TASK LIST ::
A. List the moving parts that the second paragraph of the Goldman game review describes.
B. Resume the Goldman game review after its final sentence and carry it on for a paragraph.

EXCERPT ::
You play the Goldman of the title, a tenacious old adventurer with a cane. The cane can be upgraded with Metroid-esque gadgets such as a laser pointer, and Goldman has some kind of AOE singing ability that reminds me of chanting in Abe's Odyssey. It's a precision platformer, though less fiddly than the likes of Super Meat Boy, and Weappy hope to reward exploration of the world without relying on backtracking.

There's a sense of winning nastiness to the moving parts. For example, there are screeching apes in cages you can drag around to serve as platforms. There are possibly-organic, grinning balloons you can latch onto during platforming sequences, yanking their faces downward into a frown. The balloons remind me of Mega Drive Aladdin's Cave Of Wonders, where you'd climb and scamper over bits of free-floating Genie anatomy. There are also accordion structures of wood and cloth that can be pulled out to create routes. This last flourish isn't all that nasty, on paper - it ought to be charming, a piece of whimsical stagecraft. But it feels somewhat grisly in the context of so much brutality, like you're tugging on a flap of skin.

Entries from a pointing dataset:
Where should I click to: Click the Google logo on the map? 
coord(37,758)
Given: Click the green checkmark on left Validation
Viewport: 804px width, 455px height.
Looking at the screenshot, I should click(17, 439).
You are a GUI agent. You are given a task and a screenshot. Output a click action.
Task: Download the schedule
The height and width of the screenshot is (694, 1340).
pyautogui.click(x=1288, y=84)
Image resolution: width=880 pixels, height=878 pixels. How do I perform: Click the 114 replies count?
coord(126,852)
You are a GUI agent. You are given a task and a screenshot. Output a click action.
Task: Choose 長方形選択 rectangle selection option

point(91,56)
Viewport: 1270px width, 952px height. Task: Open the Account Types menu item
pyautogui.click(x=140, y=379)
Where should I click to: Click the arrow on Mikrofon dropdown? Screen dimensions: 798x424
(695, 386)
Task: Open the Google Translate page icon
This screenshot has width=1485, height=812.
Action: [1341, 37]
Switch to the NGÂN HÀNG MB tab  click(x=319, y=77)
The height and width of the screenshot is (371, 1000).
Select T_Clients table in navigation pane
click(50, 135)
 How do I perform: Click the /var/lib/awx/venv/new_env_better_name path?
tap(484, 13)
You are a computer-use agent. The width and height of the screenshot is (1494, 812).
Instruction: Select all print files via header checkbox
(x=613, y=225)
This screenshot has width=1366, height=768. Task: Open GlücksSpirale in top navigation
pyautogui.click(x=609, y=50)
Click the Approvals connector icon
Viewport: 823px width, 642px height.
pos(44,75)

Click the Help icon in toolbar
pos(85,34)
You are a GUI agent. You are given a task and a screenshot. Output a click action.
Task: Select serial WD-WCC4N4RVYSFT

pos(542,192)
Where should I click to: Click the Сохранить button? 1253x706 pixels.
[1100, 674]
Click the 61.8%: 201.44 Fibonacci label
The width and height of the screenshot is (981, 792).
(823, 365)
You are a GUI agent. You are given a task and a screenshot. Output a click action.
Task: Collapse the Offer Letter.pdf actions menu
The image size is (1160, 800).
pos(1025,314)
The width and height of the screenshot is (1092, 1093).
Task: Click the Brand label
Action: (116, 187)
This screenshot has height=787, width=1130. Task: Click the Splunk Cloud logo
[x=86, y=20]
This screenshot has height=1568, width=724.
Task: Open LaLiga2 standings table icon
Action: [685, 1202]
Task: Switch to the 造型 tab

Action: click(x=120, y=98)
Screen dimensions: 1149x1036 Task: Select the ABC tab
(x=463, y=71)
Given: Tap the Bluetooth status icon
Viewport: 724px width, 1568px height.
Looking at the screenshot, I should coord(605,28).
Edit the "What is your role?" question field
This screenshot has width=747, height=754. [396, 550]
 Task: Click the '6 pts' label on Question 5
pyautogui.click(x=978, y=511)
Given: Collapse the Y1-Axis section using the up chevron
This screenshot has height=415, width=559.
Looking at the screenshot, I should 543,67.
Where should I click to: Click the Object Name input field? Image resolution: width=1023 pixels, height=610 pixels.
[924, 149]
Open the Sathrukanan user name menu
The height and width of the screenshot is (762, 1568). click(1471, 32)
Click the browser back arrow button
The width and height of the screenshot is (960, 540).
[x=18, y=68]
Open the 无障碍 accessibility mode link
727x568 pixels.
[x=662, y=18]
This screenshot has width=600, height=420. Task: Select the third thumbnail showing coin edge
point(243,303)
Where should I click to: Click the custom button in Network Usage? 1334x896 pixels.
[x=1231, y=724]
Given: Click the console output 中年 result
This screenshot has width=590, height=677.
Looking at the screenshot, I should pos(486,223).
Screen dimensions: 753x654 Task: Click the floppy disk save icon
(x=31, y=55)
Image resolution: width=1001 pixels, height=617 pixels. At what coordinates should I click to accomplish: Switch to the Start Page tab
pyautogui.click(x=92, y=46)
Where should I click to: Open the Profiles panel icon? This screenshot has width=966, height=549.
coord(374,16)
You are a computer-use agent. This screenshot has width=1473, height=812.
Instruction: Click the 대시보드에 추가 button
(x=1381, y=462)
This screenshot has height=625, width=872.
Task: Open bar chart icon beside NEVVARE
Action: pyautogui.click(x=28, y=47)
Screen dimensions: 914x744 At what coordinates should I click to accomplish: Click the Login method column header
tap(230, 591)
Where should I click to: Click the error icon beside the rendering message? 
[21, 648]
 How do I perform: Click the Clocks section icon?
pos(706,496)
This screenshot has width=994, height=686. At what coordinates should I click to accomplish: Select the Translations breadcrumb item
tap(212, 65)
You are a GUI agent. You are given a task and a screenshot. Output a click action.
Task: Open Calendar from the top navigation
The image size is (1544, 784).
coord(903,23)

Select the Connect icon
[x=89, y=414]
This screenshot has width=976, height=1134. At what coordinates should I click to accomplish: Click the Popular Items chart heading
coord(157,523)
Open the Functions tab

TASK-BY-TASK RESULTS ::
A.
- Screeching apes in cages that can be dragged around to serve as platforms
- Possibly-organic, grinning balloons that can be latched onto during platforming sequences
- Accordion structures of wood and cloth that can be pulled out to create routes

B.
From the looks of the trailer, the further you go, the more openly dreadful the landscape becomes. There are steampunk cities with clanking robot enforcers, and a boss that consists of a three-headed, screaming gargoyle woman with serrated fangs and a lungful of fireballs. Speaking as a critic who is obstinately prone to detecting horror themes in the cosiest of games, I am enthused. There's no release date yet, but you can learn more about The Eternal Life Of Goldman on Steam.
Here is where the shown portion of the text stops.